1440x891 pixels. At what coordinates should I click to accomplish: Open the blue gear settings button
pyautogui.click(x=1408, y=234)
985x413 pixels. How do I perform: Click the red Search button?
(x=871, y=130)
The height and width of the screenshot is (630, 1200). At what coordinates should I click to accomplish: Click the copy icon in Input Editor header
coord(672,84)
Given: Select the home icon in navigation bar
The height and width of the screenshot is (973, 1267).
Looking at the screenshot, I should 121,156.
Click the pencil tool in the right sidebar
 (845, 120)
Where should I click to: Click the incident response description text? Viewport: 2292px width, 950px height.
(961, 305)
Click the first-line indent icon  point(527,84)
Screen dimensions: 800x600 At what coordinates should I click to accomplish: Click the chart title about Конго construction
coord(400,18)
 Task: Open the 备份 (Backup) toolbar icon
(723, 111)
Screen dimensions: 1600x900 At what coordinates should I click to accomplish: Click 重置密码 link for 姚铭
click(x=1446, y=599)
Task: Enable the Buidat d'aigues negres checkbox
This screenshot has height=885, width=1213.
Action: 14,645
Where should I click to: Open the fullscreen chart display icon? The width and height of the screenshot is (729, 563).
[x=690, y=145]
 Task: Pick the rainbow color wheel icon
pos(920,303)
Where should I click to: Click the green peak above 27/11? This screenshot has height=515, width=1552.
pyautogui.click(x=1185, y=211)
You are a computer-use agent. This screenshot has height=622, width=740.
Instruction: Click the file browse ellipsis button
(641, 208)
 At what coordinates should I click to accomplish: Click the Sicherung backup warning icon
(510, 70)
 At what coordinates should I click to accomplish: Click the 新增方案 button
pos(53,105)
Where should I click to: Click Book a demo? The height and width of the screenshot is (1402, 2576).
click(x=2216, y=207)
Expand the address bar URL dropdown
☆ ☆ ☆ ☆
[Exercise prompt]: Transcribe the records above exactly.

[Result of this exercise]:
1440x891 pixels. At what coordinates should I click to accomplish: Open the blue gear settings button
pyautogui.click(x=1408, y=234)
985x413 pixels. How do I perform: Click the red Search button?
(x=871, y=130)
The height and width of the screenshot is (630, 1200). At what coordinates should I click to accomplish: Click the copy icon in Input Editor header
coord(672,84)
Given: Select the home icon in navigation bar
The height and width of the screenshot is (973, 1267).
Looking at the screenshot, I should 121,156.
Click the pencil tool in the right sidebar
 (845, 120)
Where should I click to: Click the incident response description text? Viewport: 2292px width, 950px height.
(961, 305)
Click the first-line indent icon  point(527,84)
Screen dimensions: 800x600 At what coordinates should I click to accomplish: Click the chart title about Конго construction
coord(400,18)
 Task: Open the 备份 (Backup) toolbar icon
(723, 111)
Screen dimensions: 1600x900 At what coordinates should I click to accomplish: Click 重置密码 link for 姚铭
click(x=1446, y=599)
Task: Enable the Buidat d'aigues negres checkbox
This screenshot has height=885, width=1213.
Action: 14,645
Where should I click to: Open the fullscreen chart display icon? The width and height of the screenshot is (729, 563).
[x=690, y=145]
 Task: Pick the rainbow color wheel icon
pos(920,303)
Where should I click to: Click the green peak above 27/11? This screenshot has height=515, width=1552.
pyautogui.click(x=1185, y=211)
You are a computer-use agent. This screenshot has height=622, width=740.
Instruction: Click the file browse ellipsis button
(641, 208)
 At what coordinates should I click to accomplish: Click the Sicherung backup warning icon
(510, 70)
 At what coordinates should I click to accomplish: Click the 新增方案 button
pos(53,105)
Where should I click to: Click Book a demo? The height and width of the screenshot is (1402, 2576).
click(x=2216, y=207)
Expand the address bar URL dropdown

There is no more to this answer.